My research emphasizes on addressing video semantic unit detection by utilizing low-level feature or integrate knowledge and rule information for scene detection.

Automatic News Scene Segmentation by Integrating Visual Features and Rules

Organizing video sequences from shot level to scene level is a challenging task, however, without the scene information, it would be very hard to extract the content of the video. In this paper, a visual and rule information integrated strategy is proposed to detect the scene information of the News programs. First, we extract out the video caption and anchor person (AP) shots in the video; Second, the rules among the scene, video caption, AP shots will be used to detect the scenes; Third, the visual features will also be used to analysis the scene information in the region which can not be covered by the rules. And experimental results based on this strategy are provided and analyzed on broadcast News videos.

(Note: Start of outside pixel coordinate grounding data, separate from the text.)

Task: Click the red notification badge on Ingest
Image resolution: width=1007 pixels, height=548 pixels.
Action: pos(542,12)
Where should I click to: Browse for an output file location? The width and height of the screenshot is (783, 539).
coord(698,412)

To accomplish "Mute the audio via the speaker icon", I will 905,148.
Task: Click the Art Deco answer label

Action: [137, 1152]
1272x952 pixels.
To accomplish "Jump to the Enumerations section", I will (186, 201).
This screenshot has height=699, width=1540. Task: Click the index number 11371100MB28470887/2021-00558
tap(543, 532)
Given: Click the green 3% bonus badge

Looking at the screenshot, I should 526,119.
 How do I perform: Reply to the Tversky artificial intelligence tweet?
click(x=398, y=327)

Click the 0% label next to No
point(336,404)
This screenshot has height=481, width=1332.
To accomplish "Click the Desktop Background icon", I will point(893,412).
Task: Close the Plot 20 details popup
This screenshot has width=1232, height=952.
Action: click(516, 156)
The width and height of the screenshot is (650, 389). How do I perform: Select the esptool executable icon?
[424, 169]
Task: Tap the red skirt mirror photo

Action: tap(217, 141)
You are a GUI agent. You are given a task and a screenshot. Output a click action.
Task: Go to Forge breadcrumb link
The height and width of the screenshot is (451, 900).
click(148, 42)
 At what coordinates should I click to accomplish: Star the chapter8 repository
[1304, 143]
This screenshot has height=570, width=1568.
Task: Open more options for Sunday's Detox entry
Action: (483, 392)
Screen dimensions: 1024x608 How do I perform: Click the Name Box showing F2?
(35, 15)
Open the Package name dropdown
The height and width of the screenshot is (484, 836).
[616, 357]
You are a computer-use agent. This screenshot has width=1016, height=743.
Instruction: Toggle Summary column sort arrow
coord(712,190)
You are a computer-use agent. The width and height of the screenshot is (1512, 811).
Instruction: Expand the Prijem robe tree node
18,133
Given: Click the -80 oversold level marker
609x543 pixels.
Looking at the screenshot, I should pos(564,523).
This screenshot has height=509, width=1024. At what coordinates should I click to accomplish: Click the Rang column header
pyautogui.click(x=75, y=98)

A scene unit of a News programs just means a semantic independently News item which express a semantic independent event in the video. Most of the other scene detection methods put much emphasis on color, motion and other visual information in the shot. However, in our algorithm, we want to integrate the visual information and rule information of the video to detect the scene unit. After we browse and statistic tens of CCTV News and SHTV News, we found out the common rules among all these News programs:

  • The AP shot always act as the separator between scenes, that means, wherever we found out a AP shot in the News, the shot succeed and precede are always belong to different scenes. The AP may make some comment about the last scene, however, it will always give the overview information of the scene succeed.
  • In each scene of News programs, there always has at least one video caption to explain the semantic content of the current News item. Comparing with sound and image information, the text will always present a more tidy abstract information, it can also be used to help the people with obstacle in hearing.
  • The shots in the same scene are not always similar in visual information, however, since all the shot in one scene are semantic related. These visual features will be helpful to determine the shot number and the boundary of each scene.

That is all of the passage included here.